- What needs to be done
Give back exactly the stretch of data below from the line holding "Viewport: 810px width, 807px height." through the line holding "Image resolution: width=913", both ends included, and leave the remaining lines out.

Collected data
========================
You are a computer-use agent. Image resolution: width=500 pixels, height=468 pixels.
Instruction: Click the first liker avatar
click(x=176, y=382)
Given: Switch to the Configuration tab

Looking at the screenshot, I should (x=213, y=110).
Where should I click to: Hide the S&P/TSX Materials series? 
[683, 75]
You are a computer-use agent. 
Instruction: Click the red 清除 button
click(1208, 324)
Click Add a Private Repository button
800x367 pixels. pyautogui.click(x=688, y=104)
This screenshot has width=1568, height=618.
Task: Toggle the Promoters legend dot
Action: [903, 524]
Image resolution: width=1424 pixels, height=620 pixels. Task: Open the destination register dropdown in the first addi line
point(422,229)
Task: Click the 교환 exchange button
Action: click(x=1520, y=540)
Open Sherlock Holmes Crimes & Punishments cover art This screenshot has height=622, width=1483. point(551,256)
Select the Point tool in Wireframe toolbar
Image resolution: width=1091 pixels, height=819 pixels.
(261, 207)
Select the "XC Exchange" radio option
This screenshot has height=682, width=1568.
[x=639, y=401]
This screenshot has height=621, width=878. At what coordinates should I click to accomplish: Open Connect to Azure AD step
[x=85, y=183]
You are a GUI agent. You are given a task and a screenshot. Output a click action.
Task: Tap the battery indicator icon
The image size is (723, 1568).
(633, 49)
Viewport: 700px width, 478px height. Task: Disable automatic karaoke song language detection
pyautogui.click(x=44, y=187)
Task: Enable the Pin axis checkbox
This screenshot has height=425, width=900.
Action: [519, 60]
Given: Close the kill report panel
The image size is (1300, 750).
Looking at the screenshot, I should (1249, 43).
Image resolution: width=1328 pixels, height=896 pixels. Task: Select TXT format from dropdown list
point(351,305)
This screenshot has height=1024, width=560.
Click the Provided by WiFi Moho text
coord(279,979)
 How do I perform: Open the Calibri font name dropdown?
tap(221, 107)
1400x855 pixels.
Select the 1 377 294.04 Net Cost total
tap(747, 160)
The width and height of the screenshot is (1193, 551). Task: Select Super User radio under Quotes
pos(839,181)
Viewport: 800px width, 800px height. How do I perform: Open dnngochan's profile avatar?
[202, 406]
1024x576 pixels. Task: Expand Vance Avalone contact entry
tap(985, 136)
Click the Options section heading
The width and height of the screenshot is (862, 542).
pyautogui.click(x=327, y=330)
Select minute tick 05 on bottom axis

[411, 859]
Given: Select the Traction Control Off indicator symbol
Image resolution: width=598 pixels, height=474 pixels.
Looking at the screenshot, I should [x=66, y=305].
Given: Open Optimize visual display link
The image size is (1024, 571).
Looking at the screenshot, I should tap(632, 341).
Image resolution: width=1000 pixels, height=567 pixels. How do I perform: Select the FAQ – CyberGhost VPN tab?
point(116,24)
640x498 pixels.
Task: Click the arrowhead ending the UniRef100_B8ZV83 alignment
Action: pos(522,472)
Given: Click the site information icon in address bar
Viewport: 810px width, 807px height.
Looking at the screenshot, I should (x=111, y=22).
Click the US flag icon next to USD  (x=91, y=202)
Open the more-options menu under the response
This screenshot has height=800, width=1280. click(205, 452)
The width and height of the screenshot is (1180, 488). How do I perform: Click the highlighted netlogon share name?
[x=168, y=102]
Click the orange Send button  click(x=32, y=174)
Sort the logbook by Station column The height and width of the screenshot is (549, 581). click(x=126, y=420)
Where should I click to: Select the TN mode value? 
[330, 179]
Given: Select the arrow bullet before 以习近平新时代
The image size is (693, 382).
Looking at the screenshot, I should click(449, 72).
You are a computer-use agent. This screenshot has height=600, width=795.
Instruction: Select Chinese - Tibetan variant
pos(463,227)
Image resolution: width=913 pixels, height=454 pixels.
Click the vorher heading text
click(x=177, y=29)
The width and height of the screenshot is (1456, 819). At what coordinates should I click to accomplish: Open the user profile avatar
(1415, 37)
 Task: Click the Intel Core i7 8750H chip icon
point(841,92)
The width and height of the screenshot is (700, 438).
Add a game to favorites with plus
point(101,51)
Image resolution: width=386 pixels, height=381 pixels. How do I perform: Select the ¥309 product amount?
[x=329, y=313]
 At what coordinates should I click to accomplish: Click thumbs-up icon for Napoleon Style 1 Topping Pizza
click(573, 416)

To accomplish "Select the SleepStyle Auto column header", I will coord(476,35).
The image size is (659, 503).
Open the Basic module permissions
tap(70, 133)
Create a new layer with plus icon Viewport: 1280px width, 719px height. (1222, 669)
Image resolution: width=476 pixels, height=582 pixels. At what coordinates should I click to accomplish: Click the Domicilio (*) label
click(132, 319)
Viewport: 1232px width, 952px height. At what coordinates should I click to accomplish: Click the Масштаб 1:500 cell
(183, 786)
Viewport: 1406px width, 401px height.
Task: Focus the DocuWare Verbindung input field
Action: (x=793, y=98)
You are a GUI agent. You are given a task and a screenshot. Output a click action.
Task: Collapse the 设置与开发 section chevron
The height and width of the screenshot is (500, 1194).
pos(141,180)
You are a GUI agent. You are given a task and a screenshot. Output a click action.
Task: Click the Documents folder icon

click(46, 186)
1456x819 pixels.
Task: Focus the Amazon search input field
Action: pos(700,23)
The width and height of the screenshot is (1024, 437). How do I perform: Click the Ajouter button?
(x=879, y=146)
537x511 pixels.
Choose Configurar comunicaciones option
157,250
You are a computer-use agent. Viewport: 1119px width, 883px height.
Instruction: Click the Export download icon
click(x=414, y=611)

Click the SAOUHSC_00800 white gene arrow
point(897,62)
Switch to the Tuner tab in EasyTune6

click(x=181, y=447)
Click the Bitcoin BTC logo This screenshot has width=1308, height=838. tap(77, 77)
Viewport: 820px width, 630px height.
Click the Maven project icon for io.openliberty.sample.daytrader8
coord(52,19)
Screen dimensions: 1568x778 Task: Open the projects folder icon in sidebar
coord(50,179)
========================
- Written answer
Viewport: 810px width, 807px height.
Looking at the screenshot, I should (x=111, y=22).
Click the US flag icon next to USD  (x=91, y=202)
Open the more-options menu under the response
This screenshot has height=800, width=1280. click(205, 452)
The width and height of the screenshot is (1180, 488). How do I perform: Click the highlighted netlogon share name?
[x=168, y=102]
Click the orange Send button  click(x=32, y=174)
Sort the logbook by Station column The height and width of the screenshot is (549, 581). click(x=126, y=420)
Where should I click to: Select the TN mode value? 
[330, 179]
Given: Select the arrow bullet before 以习近平新时代
The image size is (693, 382).
Looking at the screenshot, I should click(449, 72).
You are a computer-use agent. This screenshot has height=600, width=795.
Instruction: Select Chinese - Tibetan variant
pos(463,227)
Image resolution: width=913 pixels, height=454 pixels.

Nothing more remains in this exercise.